Engineered exosomes with enhanced stability and delivery efficiency for glioblastoma therapy

Due to the blood-brain barrier (BBB), the application of chemical drugs for glioblastoma treatment is severely limited. Recently, exosomes have been widely applied for drug delivery to the brain. However, the differences in brain targeting efficiency among exosomes derived from different cell sources, as well as the premature drug leakage during circulation, still limit the therapeutic efficacy. Here, we designed a functional oligopeptide-modified exosome loaded with doxorubicin (Pep2-Exos-DOX) for glioblastoma treatment. BV2 mouse microglial cell line was selected as the exosome source due to the favorable BBB penetration. To avoid drug release in the circulation, a redox-response oligopeptide was designed for incorporation into the membranes of exosomes to lock the drug during circulation. The enrichment of the drug in glioblastoma was confirmed. Pharmacodynamic evaluation showed Pep2-Exos-DOX possessed significant anti-cancer activity against glioblastoma as well as relative biosafety.
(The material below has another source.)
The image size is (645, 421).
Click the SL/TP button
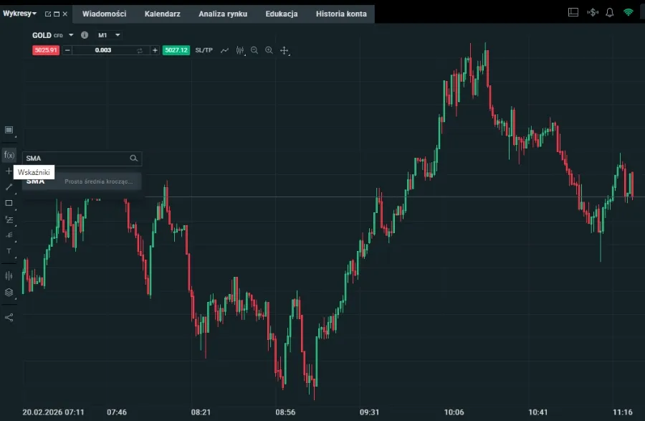click(x=204, y=50)
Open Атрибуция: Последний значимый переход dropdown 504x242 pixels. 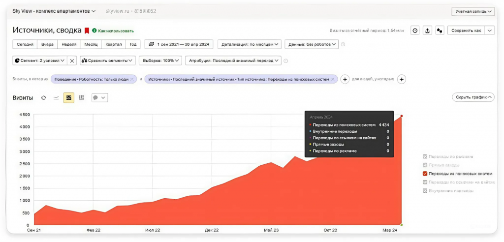[x=233, y=61]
This exosome-based drug delivery system modified with redox-response oligopeptides provides us a novel strategy for brain diseases treatment. A functional oligopeptide-modified exosome derived from microglia cells is synthesized to deliver doxorubicin into the brain for the treatment of glioblastoma. The nature of exosomes improves the BBB penetration ability of the system, and the oligopeptide contributes to avoiding the early release of drug in the circulation. This study provides a novel drug delivery strategy for brain diseases. [Display omitted] •BV2-derived exosomes possess favorable BBB penetration and glioma targeting effects.•The novel peptides crosslinking avoids premature drug release in circulation.•Elevated GSH in glioma microenvironment leads to responsive drug release.•The engineered exosomes exbibit excellent therapeutic efficacy against glioma.